Speaking at the recent Faros institutional investor conference in Vienna, Schelling reiterated concerns raised by the International Monetary Fund in its October 2014 Financial Stability Report concerning ‘shadow banking’.
“Regulation is a cost factor banks have to take into account and other lenders do not,” he said.
Schelling said the regulatory situation in Europe was becoming “more and more dramatic”, with some new requirements “actually being pure nonsense”.
This increase in regulation – particularly for banks – means the world is “en route to a credit squeeze”, he warned.
However, Hartwig Webersinke, an economist at the University of Applied Sciences in Aschaffenburg, argued that the increase in regulation in the wake of the financial crisis was “cyclical”.
After 2008, the “clear political aim was to never let this happen again”, and to ensure this, “a flood” of new regulation was introduced.
Webersinke argued that many of the new regulatory requirements were contradicting one other and pointed out that many financial service providers were being visited by different supervisors because there had been no final agreement on the remits of different European or local authorities.

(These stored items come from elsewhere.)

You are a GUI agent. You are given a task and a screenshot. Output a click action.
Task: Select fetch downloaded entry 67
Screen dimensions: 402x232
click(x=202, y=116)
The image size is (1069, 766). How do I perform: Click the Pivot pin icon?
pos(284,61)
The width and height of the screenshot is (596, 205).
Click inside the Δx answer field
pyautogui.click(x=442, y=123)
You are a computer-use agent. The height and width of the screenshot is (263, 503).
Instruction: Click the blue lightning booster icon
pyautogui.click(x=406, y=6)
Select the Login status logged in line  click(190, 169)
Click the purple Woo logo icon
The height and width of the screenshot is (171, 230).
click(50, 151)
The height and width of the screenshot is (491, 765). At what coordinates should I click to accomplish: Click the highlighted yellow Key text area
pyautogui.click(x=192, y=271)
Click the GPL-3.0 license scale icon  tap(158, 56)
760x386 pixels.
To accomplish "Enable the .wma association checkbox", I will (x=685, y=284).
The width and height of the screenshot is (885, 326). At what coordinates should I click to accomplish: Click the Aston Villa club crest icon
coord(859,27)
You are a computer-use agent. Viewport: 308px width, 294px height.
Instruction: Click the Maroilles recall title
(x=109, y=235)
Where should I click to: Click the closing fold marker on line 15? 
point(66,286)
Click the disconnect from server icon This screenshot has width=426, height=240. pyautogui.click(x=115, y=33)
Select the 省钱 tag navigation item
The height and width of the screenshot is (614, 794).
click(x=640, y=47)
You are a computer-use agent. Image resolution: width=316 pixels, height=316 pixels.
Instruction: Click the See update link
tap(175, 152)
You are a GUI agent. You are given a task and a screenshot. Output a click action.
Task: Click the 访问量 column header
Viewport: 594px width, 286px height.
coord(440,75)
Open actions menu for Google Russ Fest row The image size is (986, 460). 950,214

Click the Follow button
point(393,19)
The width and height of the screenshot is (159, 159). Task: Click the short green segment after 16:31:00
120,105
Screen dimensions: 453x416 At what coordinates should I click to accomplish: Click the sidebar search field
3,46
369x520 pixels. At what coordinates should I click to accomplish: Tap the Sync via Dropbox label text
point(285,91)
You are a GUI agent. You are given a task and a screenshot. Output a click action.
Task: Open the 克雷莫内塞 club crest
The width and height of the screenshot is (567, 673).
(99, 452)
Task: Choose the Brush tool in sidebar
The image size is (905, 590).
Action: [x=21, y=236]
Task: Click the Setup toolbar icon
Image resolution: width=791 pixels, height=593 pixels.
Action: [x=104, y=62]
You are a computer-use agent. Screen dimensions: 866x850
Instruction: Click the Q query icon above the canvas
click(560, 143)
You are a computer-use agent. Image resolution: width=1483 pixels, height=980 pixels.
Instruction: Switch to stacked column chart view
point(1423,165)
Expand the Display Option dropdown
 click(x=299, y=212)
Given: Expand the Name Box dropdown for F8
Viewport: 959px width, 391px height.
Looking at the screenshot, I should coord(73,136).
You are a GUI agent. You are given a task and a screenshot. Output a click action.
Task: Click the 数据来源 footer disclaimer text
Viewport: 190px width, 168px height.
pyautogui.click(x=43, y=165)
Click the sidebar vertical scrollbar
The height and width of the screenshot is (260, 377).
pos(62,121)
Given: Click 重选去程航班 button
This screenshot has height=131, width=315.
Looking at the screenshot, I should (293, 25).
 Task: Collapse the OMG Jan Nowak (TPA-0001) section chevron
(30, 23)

As a case in point, he cited European Central Bank president Mario Draghi announcing support for banks to lend more venture capital.
“One month later, a different authority, under the same roof, told banks they had to improve their accounts because of new stress tests,” Webersinke said.
“In a few years, we will be thinking about the costs of this additional regulation and the actual effect it has, and this will change the regulatory environment.
“We are only at the beginning, but I hope we will realise how many redundancies are already being created by too much regulation and that it is killing some financial products like the Riester-Rente,” Websersinke added, referring to the German supplementary pensions vehicle set up by the former labour minister Walter Riester in 2002.
Regarding a possible financial transaction tax, Schelling said he did not see a sufficient number of EU member states supporting the measure.
“Further, it is unclear whether it is actually legally possible to introduce such a tax in only a few member states against the will of the other EU members,” he said.